British professional boxer (born 1982)

Sean Hughes (born 5 June 1982) is a British former professional boxer born in Pontefract, West Yorkshire. He now resides in South Shields. He is most notable for defeating the then British Super Bantamweight Champion, Esham Pickering in December 2007. Pickering was on the verge of stepping up to European and even World level before the bout and it was expected to be a routine victory for the Newark champion. However, at the Nottingham Arena in front of the SKY TV cameras Hughes won a points victory over 8 rounds.

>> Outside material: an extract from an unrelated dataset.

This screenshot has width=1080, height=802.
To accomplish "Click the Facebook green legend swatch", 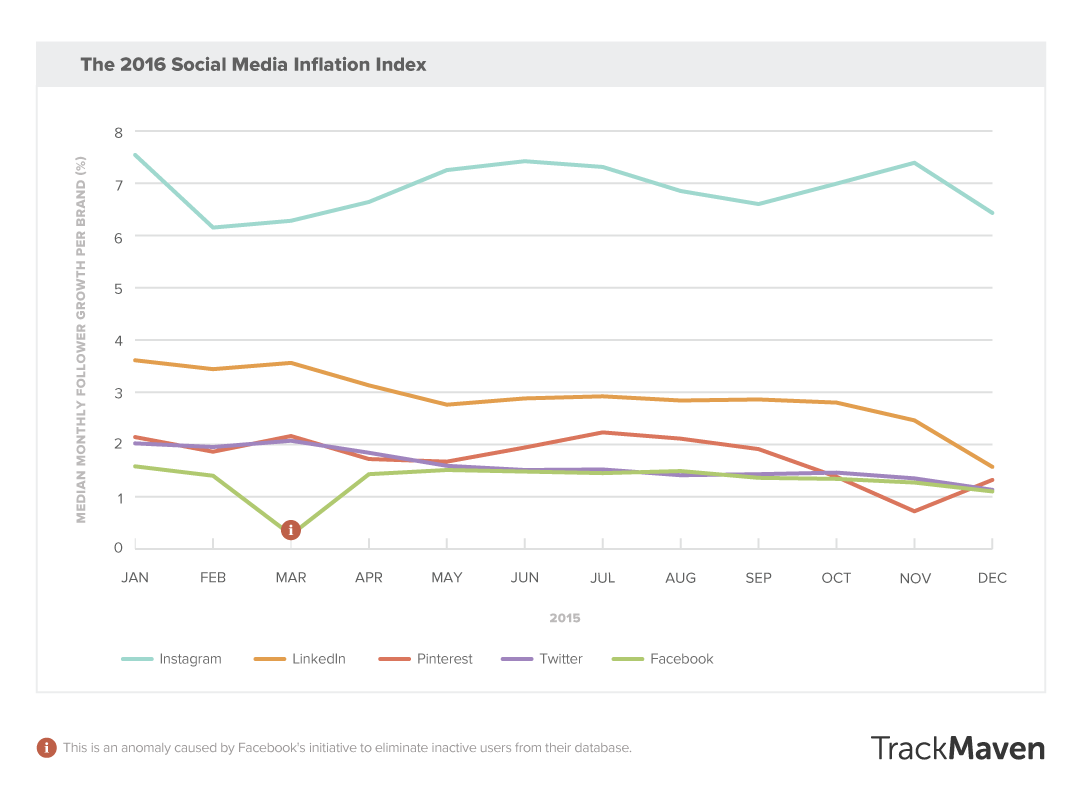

In the rematch for the British title on 18 January 2008, Pickering avenged that loss and stopped Hughes in round 9 in a contest which was nominated for fight of the year.

Hughes was an undefeated central area super bantamweight champion who had three British title fights, 2 English titles and an International Boxing Council (IBC) world title fight, and unsuccessfully challenged Jason Booth for the Commonwealth bantamweight title. Hughes was ranked number 1 in Great Britain and in the top 100 in the world in 2007.

Hughes announced his retirement on 7 December 2013 in the ring, after defeat in his bout in Newcastle.